ROME, June 15 (Xinhua) -- Italy, along with some European partners, signed a contract with AstraZeneca pharmaceutical company for buying up to 400 million doses of a potential coronavirus vaccine, a top health official confirmed on Monday.
The contract with the British-Swedish pharmaceutical followed a deal agreed between Italy, Germany, France, and the Netherlands in the previous days in order to ensure the availability of the vaccine in the European markets, once ready.
"Italy has not yet purchased doses of the vaccine -- which are not yet available -- but rather signed a contract to keep supporting this scientific research," Italy's Deputy Health Minister Pierpaolo Sileri told state-run RAI Radio 1.

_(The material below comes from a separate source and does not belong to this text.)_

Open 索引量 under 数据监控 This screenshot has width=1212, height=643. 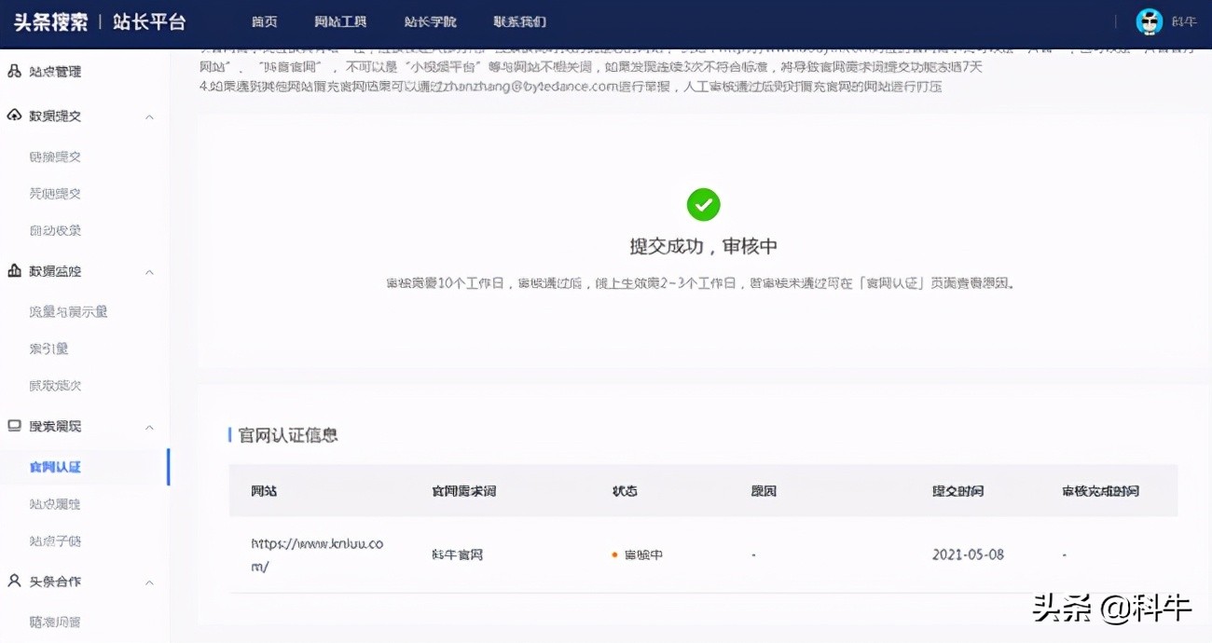coord(48,349)
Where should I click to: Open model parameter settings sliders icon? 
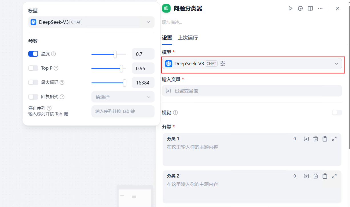[x=223, y=64]
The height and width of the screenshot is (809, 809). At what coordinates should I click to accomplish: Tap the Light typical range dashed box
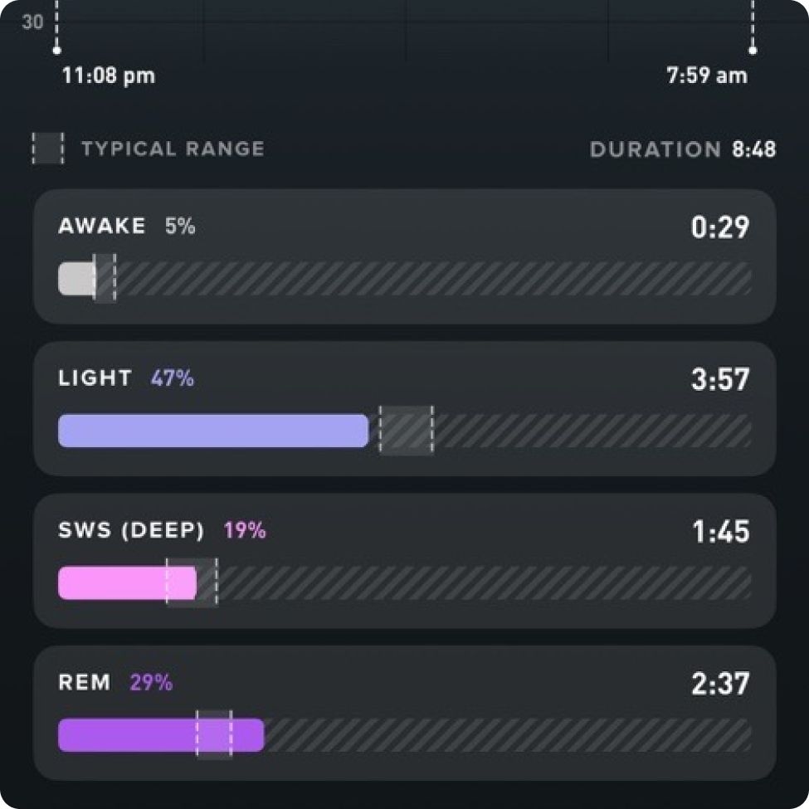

"Presuming to have it ready for autumn may be premature, yet it (the vaccine) could arrive by the end of the year, or beginning of 2021," he added.
On Saturday, Health Minister Roberto Speranza anticipated the finalization of the deal with the three above-mentioned European Union (EU) partners, within a sort of "vaccination alliance" to financially support what was deemed as one of the most encouraging vaccine research -- the AstraZeneca's -- and thus to be ready for promptly purchasing the drug in a later phase.
"Along with Germany, France, and the Netherlands, I have just signed the first deal for the supply of up to 400 million doses of the most promising COVID-19 vaccine to be destined to the whole European population," Speranza wrote on Twitter and Facebook.
His comments were later republished in a ministry's statement on the same day.
"This potential vaccine stems from studies of the Oxford University, and it will involve relevant Italian entities in the phases of development and production," Speranza explained.
The minister added the commitment underneath the contract provided that the trial path, already in an advanced phase, would end in autumn, "with the distribution of the first tranche of doses by the end of the year."
In an interview to Rai 3 TV Agora broadcast on Monday, AstraZeneca Chief Executive Officer Lorenzo Wittum confirmed that clinical trials of the potential COVID-19 vaccine were going through the last phase.
"As long as we will not have the results of tests on human beings, which will occur in September, we will not be able to state this vaccine is effective," Wittum specified.
Yet, he added, they were "confident it would work ... All went well in the first phases (of the trial), and now we are testing it on some thousand volunteers to verify it effectively protects from the contagion."
As for the economic availability of the drug, once ready, the AstraZeneca CEO explained, the company has committed to producing some 2 billion doses with the aim of ensuring a "broad, fair, and unprofitable access during the pandemic."
"The costs for distributing the vaccine will be of few euros," he said.